South African gold miners and union deadlocked over wages

(Bloomberg) — South Africa’s National Union of Mine workers, the biggest labor group at gold mining companies in the country, said it’s deadlocked over pay with the producers after numerous rounds of negotiations."We have reached a stage whereby we understand that the employers are not prepared to give a better offer to the employees"

The dispute will be referred to the Commission for Conciliation, Mediation and Arbitration and sets the path toward a legal, protected strike, the NUM said in an emailed statement Tuesday.

The union has had seven meetings since pay talks started last month with gold producers, including Sibanye Gold Ltd. and AngloGold Ashanti Ltd., said NUM General Secretary David Sipunzi. “We have reached a stage whereby we understand that the employers are not prepared to give a better offer to the employees,” he said.

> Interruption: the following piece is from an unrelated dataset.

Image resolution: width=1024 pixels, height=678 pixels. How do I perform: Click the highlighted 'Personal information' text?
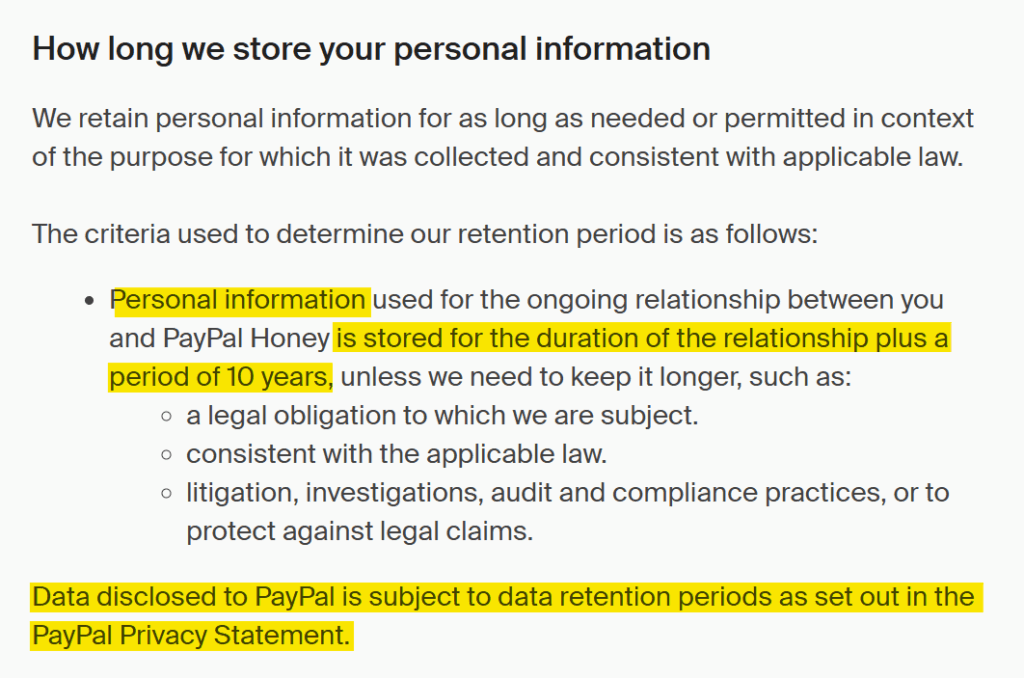[238, 300]
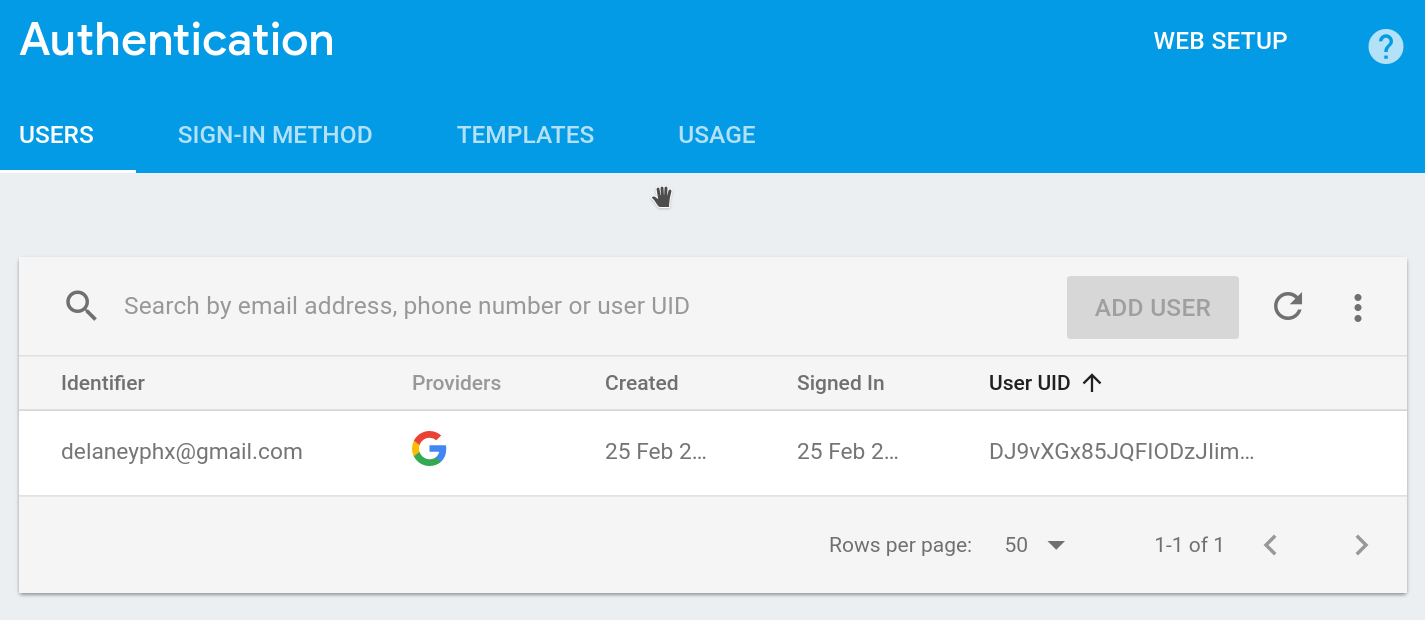
Task: Click the Google provider icon for delaneyphx@gmail.com
Action: click(x=429, y=450)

South Africa’s gold mines are the world’s deepest and among the most labor intensive, leaving producers struggling to reduce costs. The companies involved in the collective bargaining directly employ about 80,000 workers, according to Minerals Council South Africa, a lobby group for the producers.

“Against a background of a stagnant gold price, rising costs and falling profitability of the sector, the gold producers have tabled two credible offers and have made a number of concessions,” the council said. The companies have tabled three-year deals with increases of as much as 8.2 percent for entry-level underground workers, the group said. “There have not been any significant moves on the part of unions.”

The NUM is demanding 9,450 rand ($657) a month for surface workers, 10,450 rand for underground workers and a 14.5 percent increase for miners, artisans and officials.

The Solidarity union also rejected the latest offers “in principle,” but will continue with negotiations, it said in a separate emailed statement.

Motsamai Motlhamme, the chief negotiator for the gold producers, told the labor groups that their demands were “unaffordable,” according to the council.